The goddess Ishtar in her warrior aspect sits on her lion throne atop a stepped platform. Seated across from her as if an equal is the Akkadian king Naram-Sin, Enheduanna’s nephew and Sargon’s grandson, whose deified status is also indicated by his horned crown. He clasps a ring with four attached ropes; Ishtar grasps his wrist with one hand and with the other guides the ropes behind her back. The ropes are attached to the nose rings of captured mountain gods bearing offerings, perhaps precious minerals, and shackled rulers standing on buildings that represent their cities. They all look up to Naram-Sin, who looks directly at Ishtar.
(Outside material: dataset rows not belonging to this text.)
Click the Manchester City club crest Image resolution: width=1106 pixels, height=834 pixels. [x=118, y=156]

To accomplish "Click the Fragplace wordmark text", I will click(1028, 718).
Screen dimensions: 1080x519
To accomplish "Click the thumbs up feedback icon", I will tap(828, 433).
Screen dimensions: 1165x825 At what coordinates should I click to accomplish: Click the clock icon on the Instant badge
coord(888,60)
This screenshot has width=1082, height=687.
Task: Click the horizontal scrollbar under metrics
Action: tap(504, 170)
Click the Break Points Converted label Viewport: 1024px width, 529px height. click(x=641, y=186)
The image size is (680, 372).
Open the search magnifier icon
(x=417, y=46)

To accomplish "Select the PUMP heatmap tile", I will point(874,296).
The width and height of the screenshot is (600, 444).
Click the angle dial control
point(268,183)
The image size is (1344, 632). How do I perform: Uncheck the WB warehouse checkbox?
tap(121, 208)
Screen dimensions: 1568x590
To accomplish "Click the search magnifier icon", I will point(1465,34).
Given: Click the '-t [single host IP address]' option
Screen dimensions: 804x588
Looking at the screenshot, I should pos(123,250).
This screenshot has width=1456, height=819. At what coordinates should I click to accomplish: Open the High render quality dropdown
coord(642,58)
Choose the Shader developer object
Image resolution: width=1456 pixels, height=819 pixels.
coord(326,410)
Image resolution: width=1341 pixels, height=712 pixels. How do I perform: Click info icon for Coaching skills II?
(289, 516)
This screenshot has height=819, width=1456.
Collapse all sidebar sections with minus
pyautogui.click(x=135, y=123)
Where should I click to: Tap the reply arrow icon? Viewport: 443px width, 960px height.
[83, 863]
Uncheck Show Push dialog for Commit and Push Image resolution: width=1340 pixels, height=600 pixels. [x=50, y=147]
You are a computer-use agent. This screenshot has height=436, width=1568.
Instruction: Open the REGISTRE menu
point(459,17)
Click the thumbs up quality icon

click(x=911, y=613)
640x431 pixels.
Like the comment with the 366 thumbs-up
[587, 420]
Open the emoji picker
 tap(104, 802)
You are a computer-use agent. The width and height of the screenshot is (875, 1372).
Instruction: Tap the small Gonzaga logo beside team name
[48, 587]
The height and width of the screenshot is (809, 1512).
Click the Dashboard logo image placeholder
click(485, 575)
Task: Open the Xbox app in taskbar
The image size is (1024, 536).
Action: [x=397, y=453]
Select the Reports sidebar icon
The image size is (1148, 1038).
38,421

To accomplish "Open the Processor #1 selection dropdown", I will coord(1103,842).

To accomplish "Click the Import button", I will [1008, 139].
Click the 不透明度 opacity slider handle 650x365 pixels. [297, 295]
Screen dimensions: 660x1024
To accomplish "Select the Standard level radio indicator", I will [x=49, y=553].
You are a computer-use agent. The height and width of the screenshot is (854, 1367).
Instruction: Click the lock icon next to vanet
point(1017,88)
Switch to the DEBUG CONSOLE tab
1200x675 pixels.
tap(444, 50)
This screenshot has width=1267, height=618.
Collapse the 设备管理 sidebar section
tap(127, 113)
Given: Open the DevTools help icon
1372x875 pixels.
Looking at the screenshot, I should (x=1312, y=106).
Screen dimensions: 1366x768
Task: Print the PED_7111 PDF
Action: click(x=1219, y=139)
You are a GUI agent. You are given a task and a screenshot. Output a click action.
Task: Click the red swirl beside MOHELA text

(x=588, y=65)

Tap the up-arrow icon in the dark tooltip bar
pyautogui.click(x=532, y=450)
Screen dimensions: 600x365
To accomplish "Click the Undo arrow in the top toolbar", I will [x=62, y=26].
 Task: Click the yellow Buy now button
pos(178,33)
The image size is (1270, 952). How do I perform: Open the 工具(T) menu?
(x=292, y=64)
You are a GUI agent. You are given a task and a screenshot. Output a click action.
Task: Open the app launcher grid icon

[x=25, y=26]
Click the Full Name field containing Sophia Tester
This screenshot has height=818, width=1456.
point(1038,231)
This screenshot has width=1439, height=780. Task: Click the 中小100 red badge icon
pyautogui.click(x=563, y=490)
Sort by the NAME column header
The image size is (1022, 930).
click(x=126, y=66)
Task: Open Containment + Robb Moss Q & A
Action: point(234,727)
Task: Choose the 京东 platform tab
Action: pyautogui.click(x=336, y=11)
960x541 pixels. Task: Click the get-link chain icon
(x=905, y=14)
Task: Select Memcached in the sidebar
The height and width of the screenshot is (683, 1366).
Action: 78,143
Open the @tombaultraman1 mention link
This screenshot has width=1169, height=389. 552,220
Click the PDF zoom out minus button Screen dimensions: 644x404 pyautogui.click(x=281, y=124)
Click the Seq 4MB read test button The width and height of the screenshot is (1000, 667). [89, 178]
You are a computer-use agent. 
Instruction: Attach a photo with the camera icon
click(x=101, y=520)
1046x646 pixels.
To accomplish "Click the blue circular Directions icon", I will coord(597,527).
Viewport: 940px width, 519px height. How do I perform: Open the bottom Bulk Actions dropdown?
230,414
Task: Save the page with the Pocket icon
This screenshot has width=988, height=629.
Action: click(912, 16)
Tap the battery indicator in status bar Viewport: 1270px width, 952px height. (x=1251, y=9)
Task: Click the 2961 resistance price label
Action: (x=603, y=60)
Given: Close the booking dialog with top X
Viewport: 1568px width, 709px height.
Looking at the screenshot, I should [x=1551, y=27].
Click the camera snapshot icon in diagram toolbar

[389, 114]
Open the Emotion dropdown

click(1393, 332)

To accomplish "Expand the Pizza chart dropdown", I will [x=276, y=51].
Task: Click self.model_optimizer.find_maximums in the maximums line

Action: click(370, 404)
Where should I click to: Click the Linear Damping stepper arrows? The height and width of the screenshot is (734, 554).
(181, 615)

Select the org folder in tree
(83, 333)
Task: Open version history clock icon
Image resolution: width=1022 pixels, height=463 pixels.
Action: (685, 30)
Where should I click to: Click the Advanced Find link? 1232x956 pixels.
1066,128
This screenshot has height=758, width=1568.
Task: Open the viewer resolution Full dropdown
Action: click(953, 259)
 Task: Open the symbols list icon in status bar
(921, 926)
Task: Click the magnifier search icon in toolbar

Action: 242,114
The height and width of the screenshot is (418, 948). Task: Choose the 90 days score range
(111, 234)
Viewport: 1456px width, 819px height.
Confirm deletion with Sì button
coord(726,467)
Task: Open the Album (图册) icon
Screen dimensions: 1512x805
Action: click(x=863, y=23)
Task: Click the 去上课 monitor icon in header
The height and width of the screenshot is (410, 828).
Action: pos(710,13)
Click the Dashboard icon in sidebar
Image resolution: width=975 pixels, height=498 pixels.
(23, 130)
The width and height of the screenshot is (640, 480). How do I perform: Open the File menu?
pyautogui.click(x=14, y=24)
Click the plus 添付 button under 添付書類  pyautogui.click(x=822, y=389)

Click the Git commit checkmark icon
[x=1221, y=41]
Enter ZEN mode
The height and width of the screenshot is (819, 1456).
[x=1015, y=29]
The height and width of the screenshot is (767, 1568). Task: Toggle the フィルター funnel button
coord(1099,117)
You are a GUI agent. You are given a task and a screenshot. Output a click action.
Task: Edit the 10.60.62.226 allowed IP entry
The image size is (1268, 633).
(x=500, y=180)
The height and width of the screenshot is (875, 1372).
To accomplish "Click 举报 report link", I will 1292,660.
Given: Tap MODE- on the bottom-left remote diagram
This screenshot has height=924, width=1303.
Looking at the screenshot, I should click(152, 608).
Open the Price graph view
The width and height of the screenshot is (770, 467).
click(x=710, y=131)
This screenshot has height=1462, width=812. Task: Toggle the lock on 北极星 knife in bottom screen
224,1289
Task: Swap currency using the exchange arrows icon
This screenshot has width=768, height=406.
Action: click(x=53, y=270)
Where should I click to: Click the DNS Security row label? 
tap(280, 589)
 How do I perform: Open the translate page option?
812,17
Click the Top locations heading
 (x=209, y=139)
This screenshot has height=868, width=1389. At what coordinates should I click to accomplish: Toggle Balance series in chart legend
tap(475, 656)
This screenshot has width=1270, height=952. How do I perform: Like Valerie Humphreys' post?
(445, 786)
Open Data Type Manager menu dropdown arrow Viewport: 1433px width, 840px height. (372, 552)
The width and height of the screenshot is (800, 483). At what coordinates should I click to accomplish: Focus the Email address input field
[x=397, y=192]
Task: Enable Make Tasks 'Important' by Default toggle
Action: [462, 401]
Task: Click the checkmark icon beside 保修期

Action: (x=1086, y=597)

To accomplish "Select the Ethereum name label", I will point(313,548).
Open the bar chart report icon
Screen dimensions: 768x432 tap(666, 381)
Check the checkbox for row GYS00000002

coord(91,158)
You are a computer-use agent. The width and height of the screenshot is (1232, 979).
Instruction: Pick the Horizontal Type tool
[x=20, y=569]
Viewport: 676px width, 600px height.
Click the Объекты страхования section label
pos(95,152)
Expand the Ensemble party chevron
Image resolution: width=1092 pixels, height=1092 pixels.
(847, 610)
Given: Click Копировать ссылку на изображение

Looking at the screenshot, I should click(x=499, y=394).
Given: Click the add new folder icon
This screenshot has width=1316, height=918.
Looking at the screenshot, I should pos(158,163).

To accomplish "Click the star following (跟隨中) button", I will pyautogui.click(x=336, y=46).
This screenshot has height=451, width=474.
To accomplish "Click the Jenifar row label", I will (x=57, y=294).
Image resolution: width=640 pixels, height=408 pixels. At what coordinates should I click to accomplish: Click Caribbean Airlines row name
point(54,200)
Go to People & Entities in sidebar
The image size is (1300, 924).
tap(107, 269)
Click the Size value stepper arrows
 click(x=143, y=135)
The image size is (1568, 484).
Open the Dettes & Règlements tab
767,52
Ishtar’s commanding frontal gaze and the angularity of her assertive gesture indicate that it is through her power and with her blessing that Naram-Sin is king.
Sidney Babcock: Clearly the work of a most accomplished seal carver, the fragmentary mold demonstrates another aspect of the complex iconography developed by the Akkadian artists—for expressing not a mythological setting for a god, but a real setting for an actual living god—the deified king, Narim-Sin.
He is depicted seated as an equal with Ishtar upon a stepped structure most likely the holy dais of Agade, the capitol city of the empire on which according to a later text Narim-Sin rose daily like the sun god. Narim-Sin and Ishtar are deciding matters together and are ruling over the conquered world. How different this view of the order of things is from the scene on the Uruk vase discussed in stop 2 object no 9, where the ruler approaches the goddess with offerings reflecting the careful nurture of the land. Instead, here, two subjugated mountain gods present bowls containing tribute to Ishtar and Narim-Sin. Representing precious raw materials and are a visual manifestation of the idea and importance of resource extraction that is the perogative of the conqueror. The scene visually indicates and emphasizes that it is through the goddess Ishtar that Narim-Sin has not only conquered one mountainous area but that he also rules that region by the goddesses intervention. The lost scenes surrounding the central scene of the mold must have shown other conquered and controlled parts of the empire. As a whole, the object was essentially a world map of Narim-Sin’s empire with perhaps the capitol, Agade at its center.